Stem cells in the skin's hair follicles
Stem cells in the skin's hair follicles, recently discovered by David Owens, may give rise to certain types of skin cancer or new ways to treat skin diseases. (photo courtesy of David Owens)
   There may be wound-healing applications as well. “These new cells are important because they can regenerate all three of these skin lineages,” Dr. Owens says. When the skin attempts to repair itself, epithelial cells proliferate to replace permanently damaged or lost epithelium. As we age or accumulate sun damage, epithelial cells lose their ability to regenerate a proper barrier, and scars and wrinkles form. “Nothing now can prevent or reverse the scar buildup,” Dr. Owens says, “however, our hope is that by identifying genes that are unique to this population of epithelial stem cells we will find new therapeutic targets to aid in the treatment of skin diseases such as wounding and cancer."
   Ultimately, Dr.
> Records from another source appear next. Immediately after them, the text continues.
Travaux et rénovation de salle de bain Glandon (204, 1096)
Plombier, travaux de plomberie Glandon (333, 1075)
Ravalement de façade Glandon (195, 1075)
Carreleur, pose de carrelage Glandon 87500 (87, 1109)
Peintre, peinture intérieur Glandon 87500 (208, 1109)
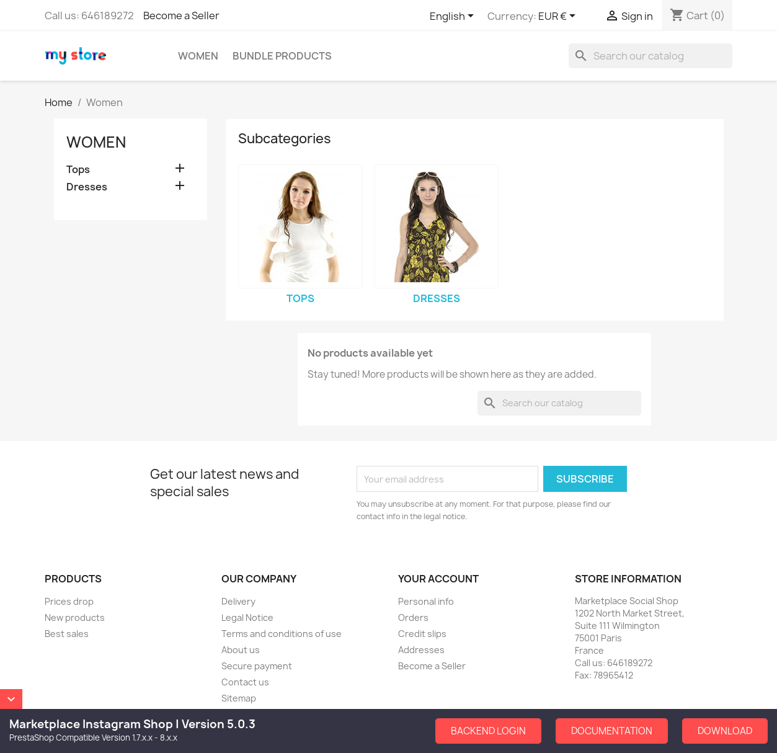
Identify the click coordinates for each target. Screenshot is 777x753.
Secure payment (256, 666)
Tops (78, 169)
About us (240, 650)
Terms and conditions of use (281, 633)
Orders (413, 617)
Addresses (421, 650)
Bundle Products (282, 56)
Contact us (245, 682)
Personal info (426, 601)
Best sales (67, 633)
Owens hopes that his research into epithelial stem cells and skin cancer may also improve treatments for other types of epithelial malignancies, which are responsible for 85 percent of all cancers. “Epithelial cells exist not only in the outer layer of skin, but also in the lining of other organs like the colon, lung, and kidney,” he says. “What happens on the body’s exterior may shed light on similar processes deep beneath the surface of our skin.”

"Our hope is that identifying genes unique to these stem cells will lead to new treatments for skin diseases, cancer, or wound repair.”